After a whirlwind couple of weeks, I’m finally (thoroughly) enjoying a week of unstructured training. Worlds were a fantastic experience. Racing in the Red, White, and Blue is always an honor, and this last trip was no exception.
The trip started out with a testing itinerary; just over 26 hours of travel time (22 hours of actual flying) took an early toll on my sanity more than anything. Flying is notoriously hard on a rider’s body, but on the 14 hr leg from LAX to Brisbane, an aisle seat (which reclined surprisingly far) made for some of the best sleep I’ve ever gotten on a flight. To the chagrin of the aisle seat behind me, I ended up reclined for the majority of the flight.
Once on the ground in Carins, Australia, I was happy to find that my bike had arrived promptly and in one piece. The process of getting to our lodging began as Julien Petit (friend and mechanic) and I waited for a few other riders to arrive. I fought off jet lag with a “Long Black Coffee,” which turned out to be a very quality Americano. Apparently that’s the Australian form of regular coffee; you’ll be hard pressed to find drip filter coffee! After arriving at the resort (Paradise Palms), Chris, Cole, and I went out for a quick ride to shake out the travel legs, then it was off to bed early to restore some of our lost sleep.
Most of the week followed a similar format. Breakfast, lunch, and dinner were all catered by the resort. USA Cycling had specific time slots for meals, and we were to show up as a team at roughly the same time in our casual team gear. We would ride mid-morning, usually in 3-4 groups, and then reconvene for lunch at the resort. Afternoons were for relaxing, massages, and occasionally mini golf! Happy racers go fast… or something like that.
The course was dry and very dusty all week, but as the traffic of hundreds of XC racers burned in laps, the conditions deteriorated heavily towards the end of the week. The dust became a thick layer on track, especially in areas where riders were slowing and/or cornering aggressively. By the end of the week, even riding behind only a rider or two, the dust would become airborne and very invasive; both bikes and bodies were feeling the effects. The course in Carins was well done; the course had one main singletrack climb, a subsequent descent with two main rock gardens, a fast and flowy jump section, and a twisty, flat section linking through the start/finish. With a solid variety of terrain, the track was a lot of fun to ride.
The racing, however, wasn’t so easy on the course. The dust made the start loop a hair-raising experience; it was extremely difficult to see (seriously, it was tough to see the riders directly ahead) and breathe, and I wasn’t aggressive enough to maintain position in the scrum. After moving back and a touch of bad luck, I learned that it was a tall order to make passes on the tight, singletrack climb. I was able to move up, but it was too little, too late. Ultimately, though, it was my lack of aggression on the start loop that set me back the furthest, and my inability to make passes quickly enough on the climb that saw me ride to 39th instead of a better result. Frustrated and disappointed with the result, I’m more resolved than ever to put in the work and refine my approach. I know I have more than that result within my ability, and especially potential, and plan on bringing that to fruition in the coming years.

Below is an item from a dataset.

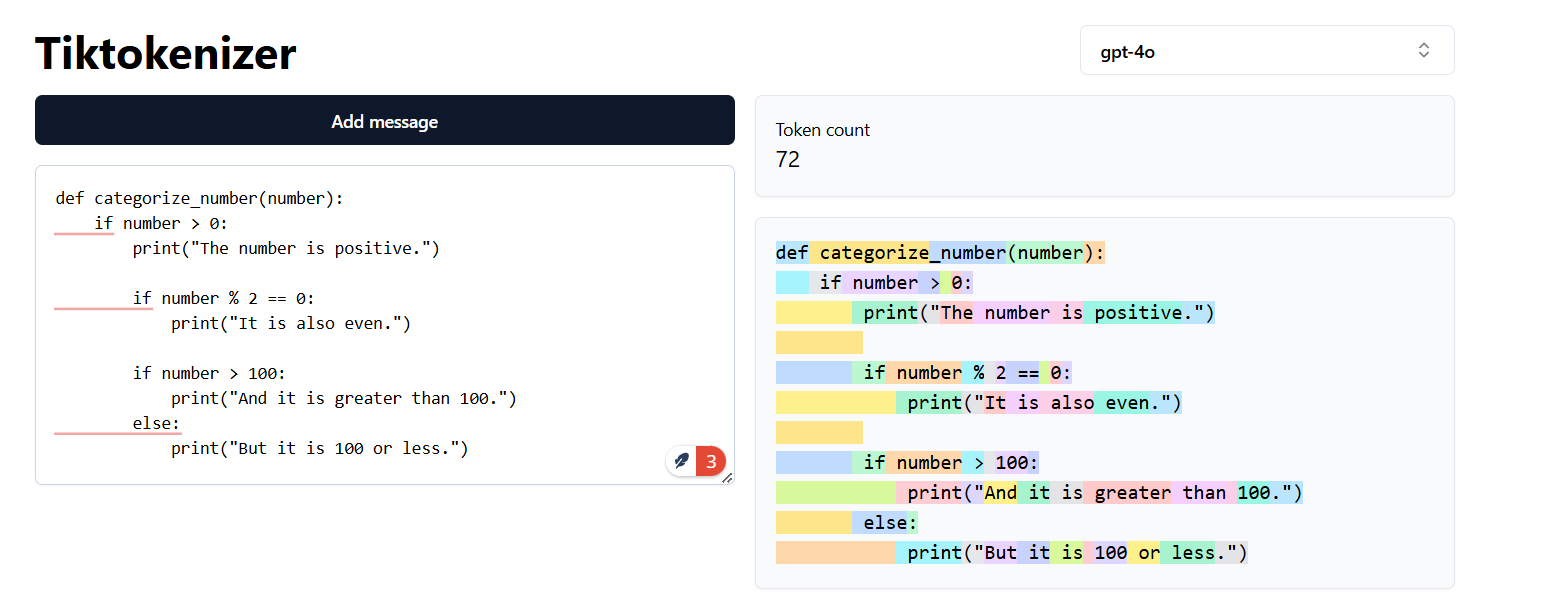Click the underlined 'else:' in editor
This screenshot has height=602, width=1558.
156,423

In the words of Nelson Mandela, “...I either win or I learn.” This World Champs has been a phenomenal experience, and while my result was mediocre, the trip was top-notch! I’m already looking forward to the next time around.
For now, I’ll take this trip and use it to start preparing for 2018. With the prospect of my biggest season to yet, I’m motivated and working hard to make racing and riding my livelihood in 2018. But first, a bit of R&R, some time with friends and family, and a lot of footwork for next season.

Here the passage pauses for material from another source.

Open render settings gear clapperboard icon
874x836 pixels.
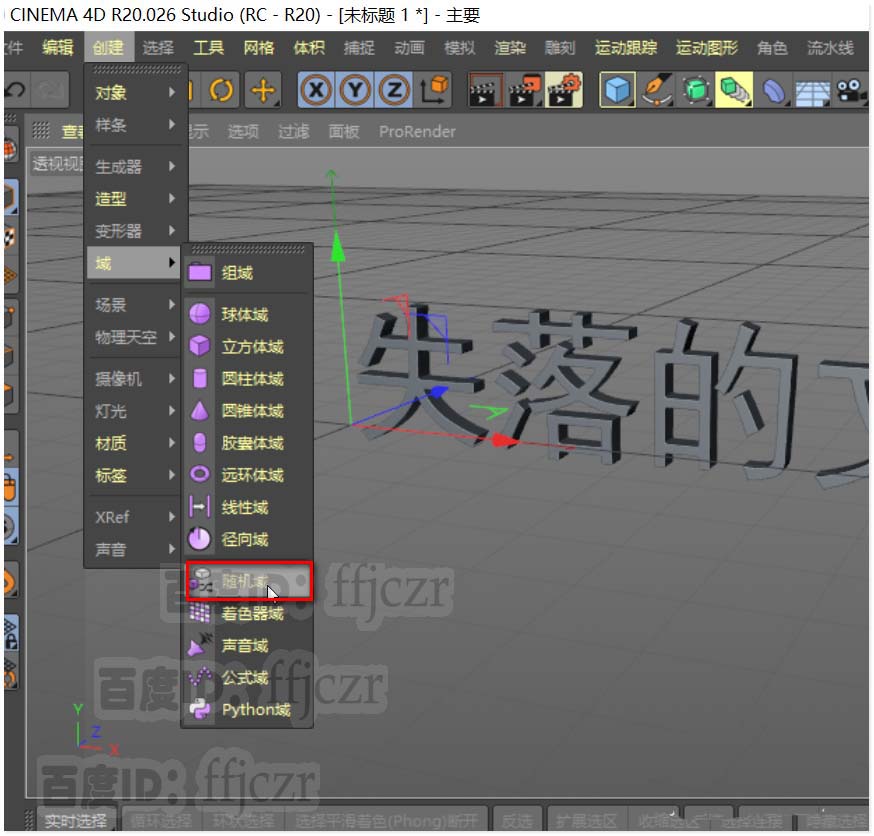(x=564, y=91)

I'd like to thank Kenny Wehn for the fantastic camera work - he worked double-time as a team mechanic and as a volunteer photographer. Thank you Kenny!
Staying low on the rhythm section towards the bottom of the descent. I would ride this section with a flat on lap 5.
Racing in a cloud of dust: This was on the beginning of lap 1. The worst of the dust, on the start lap, had already passed.
The aftermath of a difficult race; dusty, tired, and with the race sinking in. The end of the race and my biggest season to date.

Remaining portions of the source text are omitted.